Extract >>
In Paris: A Bearded Bus Driver Enforces Muslim Dress Code

by Hugh Fitzgerald

In Paris, the “affaire de la jupe” (Affair of the Skirt), reported on in French here  is one of those seemingly small contretemps, involving Muslims in the West, that circumstances turn into something much bigger.

It begins with two women, North African in origin, who were waiting, at 11 p.m. for city bus #60, at the Botzargis bus stop. When the bus pulled up to the stop, the bearded driver looked them over, refused to open the doors, and took off. One of the women ran after the bus, and when it stopped at a red light, she asked the driver, through his window, why he hadn’t picked them up.. He told her that she was dressed incorrectly, in a skirt. He looked disapprovingly at her legs. By her appearance he knew she was ethnically Arab, and therefore believed she ought to have been islamically modest in her dress. No skirts. And that is why, he explained unapologetically,, he had refused to pick her up. A city bus, but a Muslim driver, enforcing an Islamic dress code.

Things might have ended there, for all concerned, but for the fact that the woman in question is 29 years old, and the daughter of a famous Algerian poet, Kamel Bencheikh, an apostate who lives in France and is, he proudly says, an ‘islamophobe.” (by which he means not someone with an “irrational fear” of Islam but, rather, with a deep knowledge of and dislike of the faith). When Bencheikh heard the story from his daughter Elise he posted a piece about it, and also wrote about the incident on his Facebook page, demanding that the driver be punished.

But what happened then was even more disturbing than the original incident of the bearded driver of a city bus enforcing an Islamic dress code. Facebook took down Kamel Bensheikh’s account on his Facebook page because, it said, his post tended to “incite hatred.” Thus does the world’s main social media platform decide to censor a perfectly reasonable expression of outrage by a father at the treatment of his daughter. She had, after all, been refused service at 11 o’clock at night, and left with another woman to fend for themselves in a dangerous area of Paris (Buttes-Chaumont). There was nothing in Bencheikh’s posting that “incited hatred”’; he was angry with the driver, and expressed that anger. But anger is not hate; he nowhere “incited hatred” as Facebook, in removing his account, falsely claimed. He asked himself: why does the social network accuse him of inciting hatred with this post?

Indeed, as soon as the facts of the incident were revealed, the French political class reacted on Twitter, asking RATP (the public transportation company) to provide the necessary sanctions against the driver.. Here are just a few of their responses. Valérie Pécresse: “If the facts are proven they are scandalous.”Jean Messiha:”The woman’s father posts her story on Facebook, which immediately deletes it. Are we still in France? “And Lydia Guirous, spokesperson for the Republicans, was even more radical: “There is an EMERGENCY need to eradicate political Islam in France.” Valérie Boyer affirms that “religious extremism has no place in our Republic. Our freedoms, our rights must be preserved!”

The task >>
Please extract the passage of the Paris bus article above, from "Things might have" to "driver be punished.".

Extracted material >>
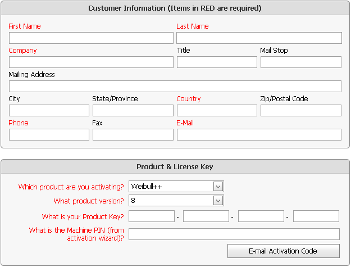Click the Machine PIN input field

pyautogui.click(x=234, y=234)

==

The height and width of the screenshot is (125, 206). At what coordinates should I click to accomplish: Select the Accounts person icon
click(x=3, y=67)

Output of the exercise >>
Things might have ended there, for all concerned, but for the fact that the woman in question is 29 years old, and the daughter of a famous Algerian poet, Kamel Bencheikh, an apostate who lives in France and is, he proudly says, an ‘islamophobe.” (by which he means not someone with an “irrational fear” of Islam but, rather, with a deep knowledge of and dislike of the faith). When Bencheikh heard the story from his daughter Elise he posted a piece about it, and also wrote about the incident on his Facebook page, demanding that the driver be punished.